Each February, many readers come to the library to check out the latest titles on Black history. Don’t read history books? No worries! Whether you enjoy historical or literary fiction, thrillers or fantasy, romance or mysteries, here are some recent books that immerse us in the lived experiences of Black Americans throughout our history.

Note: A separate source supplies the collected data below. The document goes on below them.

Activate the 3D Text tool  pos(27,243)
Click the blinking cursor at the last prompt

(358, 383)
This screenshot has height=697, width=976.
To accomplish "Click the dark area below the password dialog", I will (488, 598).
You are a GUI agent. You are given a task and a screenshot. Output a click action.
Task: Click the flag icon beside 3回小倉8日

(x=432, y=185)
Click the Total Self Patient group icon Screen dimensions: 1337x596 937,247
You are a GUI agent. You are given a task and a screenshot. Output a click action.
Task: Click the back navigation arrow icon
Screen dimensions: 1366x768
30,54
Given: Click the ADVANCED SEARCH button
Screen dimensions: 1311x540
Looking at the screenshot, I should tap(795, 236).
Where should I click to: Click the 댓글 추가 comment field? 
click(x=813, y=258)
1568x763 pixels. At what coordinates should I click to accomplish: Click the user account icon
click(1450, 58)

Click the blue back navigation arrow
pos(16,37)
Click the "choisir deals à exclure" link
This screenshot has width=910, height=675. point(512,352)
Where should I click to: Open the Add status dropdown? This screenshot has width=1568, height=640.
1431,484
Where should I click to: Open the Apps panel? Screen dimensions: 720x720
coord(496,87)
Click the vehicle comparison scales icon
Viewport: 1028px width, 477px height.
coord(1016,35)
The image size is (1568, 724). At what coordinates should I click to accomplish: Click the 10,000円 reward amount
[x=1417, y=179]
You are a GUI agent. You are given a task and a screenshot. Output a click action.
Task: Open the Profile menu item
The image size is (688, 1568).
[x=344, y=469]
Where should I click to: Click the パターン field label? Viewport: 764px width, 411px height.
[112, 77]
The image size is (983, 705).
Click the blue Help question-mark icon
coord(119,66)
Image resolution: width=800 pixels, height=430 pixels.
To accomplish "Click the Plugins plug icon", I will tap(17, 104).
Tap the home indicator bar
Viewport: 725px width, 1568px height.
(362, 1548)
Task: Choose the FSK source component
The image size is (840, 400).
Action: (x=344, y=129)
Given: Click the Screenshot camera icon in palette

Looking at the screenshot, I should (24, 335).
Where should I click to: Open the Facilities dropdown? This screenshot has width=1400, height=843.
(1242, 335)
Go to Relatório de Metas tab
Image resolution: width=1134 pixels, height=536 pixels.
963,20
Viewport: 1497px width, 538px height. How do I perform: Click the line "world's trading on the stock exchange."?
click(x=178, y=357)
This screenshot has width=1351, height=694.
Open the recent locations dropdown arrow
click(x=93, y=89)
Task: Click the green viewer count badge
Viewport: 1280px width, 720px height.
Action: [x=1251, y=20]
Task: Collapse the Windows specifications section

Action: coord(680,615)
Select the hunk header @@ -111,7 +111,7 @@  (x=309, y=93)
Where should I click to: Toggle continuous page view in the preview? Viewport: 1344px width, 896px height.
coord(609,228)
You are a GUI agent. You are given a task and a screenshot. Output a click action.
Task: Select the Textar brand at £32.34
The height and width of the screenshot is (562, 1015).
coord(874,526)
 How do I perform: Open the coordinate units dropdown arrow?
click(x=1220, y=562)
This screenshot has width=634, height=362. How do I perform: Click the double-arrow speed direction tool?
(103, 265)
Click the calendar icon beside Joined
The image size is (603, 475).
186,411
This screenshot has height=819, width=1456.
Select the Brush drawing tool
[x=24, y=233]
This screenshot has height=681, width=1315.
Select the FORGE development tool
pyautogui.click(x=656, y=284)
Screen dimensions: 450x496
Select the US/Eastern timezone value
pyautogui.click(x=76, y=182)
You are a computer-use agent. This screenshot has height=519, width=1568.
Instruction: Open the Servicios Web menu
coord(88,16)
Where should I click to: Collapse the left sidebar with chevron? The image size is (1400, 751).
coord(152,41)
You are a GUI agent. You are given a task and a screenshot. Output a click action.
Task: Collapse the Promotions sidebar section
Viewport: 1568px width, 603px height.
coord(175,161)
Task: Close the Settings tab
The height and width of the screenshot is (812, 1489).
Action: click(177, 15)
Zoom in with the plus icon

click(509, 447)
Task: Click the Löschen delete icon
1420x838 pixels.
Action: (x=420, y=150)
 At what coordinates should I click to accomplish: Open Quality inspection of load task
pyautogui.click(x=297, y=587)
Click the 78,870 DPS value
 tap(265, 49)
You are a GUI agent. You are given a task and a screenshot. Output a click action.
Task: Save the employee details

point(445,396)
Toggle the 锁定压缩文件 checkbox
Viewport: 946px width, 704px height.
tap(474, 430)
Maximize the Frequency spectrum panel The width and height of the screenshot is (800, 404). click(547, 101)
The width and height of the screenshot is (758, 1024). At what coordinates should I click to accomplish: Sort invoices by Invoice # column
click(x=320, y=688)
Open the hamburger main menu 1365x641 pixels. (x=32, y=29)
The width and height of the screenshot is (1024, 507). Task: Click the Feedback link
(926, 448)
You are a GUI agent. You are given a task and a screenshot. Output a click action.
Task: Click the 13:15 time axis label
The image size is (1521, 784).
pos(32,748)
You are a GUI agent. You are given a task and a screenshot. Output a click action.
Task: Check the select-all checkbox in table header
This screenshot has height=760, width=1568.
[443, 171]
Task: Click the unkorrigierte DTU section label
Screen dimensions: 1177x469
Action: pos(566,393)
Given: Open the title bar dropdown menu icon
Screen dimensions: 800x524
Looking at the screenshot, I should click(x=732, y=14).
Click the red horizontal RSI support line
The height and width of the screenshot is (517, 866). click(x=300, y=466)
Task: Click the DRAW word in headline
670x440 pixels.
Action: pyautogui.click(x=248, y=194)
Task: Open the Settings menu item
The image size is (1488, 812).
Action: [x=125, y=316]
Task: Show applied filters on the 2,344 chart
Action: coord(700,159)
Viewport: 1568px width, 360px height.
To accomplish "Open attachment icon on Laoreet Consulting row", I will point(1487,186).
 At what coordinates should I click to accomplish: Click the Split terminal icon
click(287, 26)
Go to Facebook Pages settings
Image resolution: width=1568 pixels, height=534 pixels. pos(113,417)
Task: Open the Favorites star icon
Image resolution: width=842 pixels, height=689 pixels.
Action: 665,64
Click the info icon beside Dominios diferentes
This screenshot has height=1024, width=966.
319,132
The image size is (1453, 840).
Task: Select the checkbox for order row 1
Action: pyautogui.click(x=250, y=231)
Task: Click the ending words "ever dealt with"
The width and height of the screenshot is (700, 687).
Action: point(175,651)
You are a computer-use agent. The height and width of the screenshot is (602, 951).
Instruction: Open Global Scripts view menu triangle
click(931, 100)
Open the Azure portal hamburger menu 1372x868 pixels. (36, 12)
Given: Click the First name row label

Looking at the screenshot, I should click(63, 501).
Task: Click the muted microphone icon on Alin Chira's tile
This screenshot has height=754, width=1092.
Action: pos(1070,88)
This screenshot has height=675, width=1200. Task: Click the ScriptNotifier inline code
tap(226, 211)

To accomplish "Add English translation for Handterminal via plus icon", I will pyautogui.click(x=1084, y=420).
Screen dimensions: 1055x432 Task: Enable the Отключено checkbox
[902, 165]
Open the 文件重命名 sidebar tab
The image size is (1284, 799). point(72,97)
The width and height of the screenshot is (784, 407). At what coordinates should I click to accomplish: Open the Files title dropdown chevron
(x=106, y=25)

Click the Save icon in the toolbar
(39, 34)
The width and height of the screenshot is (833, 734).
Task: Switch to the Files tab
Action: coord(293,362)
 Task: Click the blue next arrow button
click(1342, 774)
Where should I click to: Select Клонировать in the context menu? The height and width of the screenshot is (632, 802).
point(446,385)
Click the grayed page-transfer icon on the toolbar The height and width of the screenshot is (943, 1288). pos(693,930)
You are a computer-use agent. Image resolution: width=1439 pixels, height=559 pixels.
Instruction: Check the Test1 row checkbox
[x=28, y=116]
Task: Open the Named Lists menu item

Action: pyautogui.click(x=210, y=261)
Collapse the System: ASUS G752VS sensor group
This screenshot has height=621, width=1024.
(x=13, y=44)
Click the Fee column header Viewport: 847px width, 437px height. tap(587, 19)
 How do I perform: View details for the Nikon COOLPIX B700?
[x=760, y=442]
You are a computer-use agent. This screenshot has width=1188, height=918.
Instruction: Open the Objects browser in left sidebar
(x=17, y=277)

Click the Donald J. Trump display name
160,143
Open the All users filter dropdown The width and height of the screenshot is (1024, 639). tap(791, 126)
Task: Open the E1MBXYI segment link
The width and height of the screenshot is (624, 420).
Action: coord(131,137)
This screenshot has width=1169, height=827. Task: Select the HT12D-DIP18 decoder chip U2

  • By Her Own Design: A Novel of Ann Lowe, Fashion Designer to the Social Register, by Piper Huguley.
    This captivating novel relates the true story of a forgotten fashion designer who overcame the indignities of the Jim Crow South to dress high society. Then, at the height of her career, just days before the posh nuptuals of John F. Kennedy and Jacqueline Bouvier, a flood in Lowe’s shop ruins several dresses, including the bride’s.
  • A Woman of Endurance, by Dahlma Llanos-Figueroa.
    Even surviving the endless brutalities confronting enslaved forced laborers of Puerto Rico’s El Paraiso sugar cane plantation was more than many could hope. For Pola, surviving was just the beginning. A harrowing story of chattel slavery in the Caribbean.
  • Empty Vows, by Mary Monroe.
    In this sequel to Monroe’s Mrs. Wiggins, generous and kind hearted widow Jessie Tucker decides it is high time she had someone to look after her, setting her sights on newly widowed Hubert Wiggins, an upstanding leader in Lexington, Alabama with secrets of his own. Intrigue and romance in midcentury South.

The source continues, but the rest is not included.